++++ STUDY MATERIAL ++++

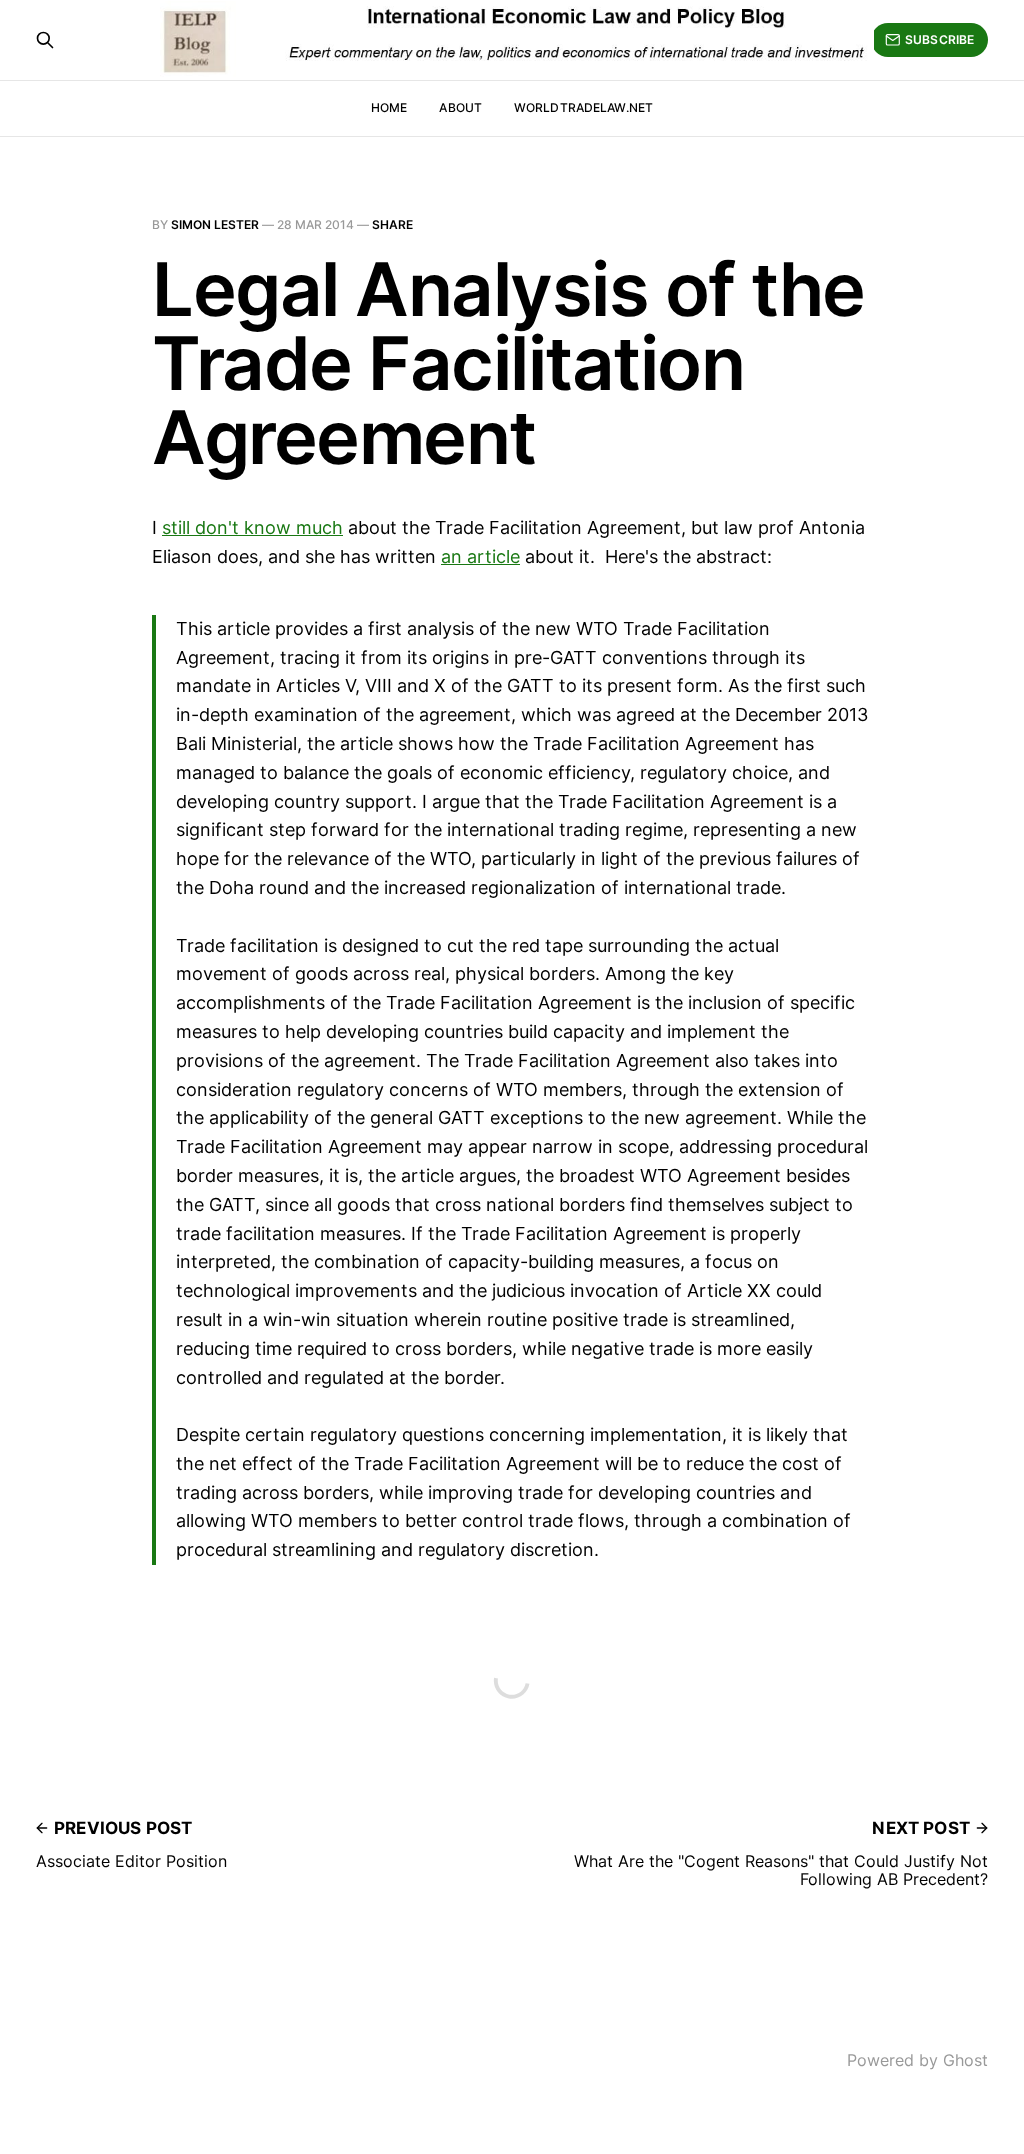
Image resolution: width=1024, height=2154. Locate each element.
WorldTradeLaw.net (583, 107)
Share (392, 224)
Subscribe (939, 39)
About (460, 107)
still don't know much (252, 527)
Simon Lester (215, 224)
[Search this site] (45, 40)
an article (480, 556)
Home (389, 107)
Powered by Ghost (917, 2060)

++++

PROBLEM DESCRIPTION
The line with "Share (392, 224)" marks where to start. Transcribe from there through the final line of the records, exactly and with nothing added.

YOUR RESPONSE
Share (392, 224)
Subscribe (939, 39)
About (460, 107)
still don't know much (252, 527)
Simon Lester (215, 224)
[Search this site] (45, 40)
an article (480, 556)
Home (389, 107)
Powered by Ghost (917, 2060)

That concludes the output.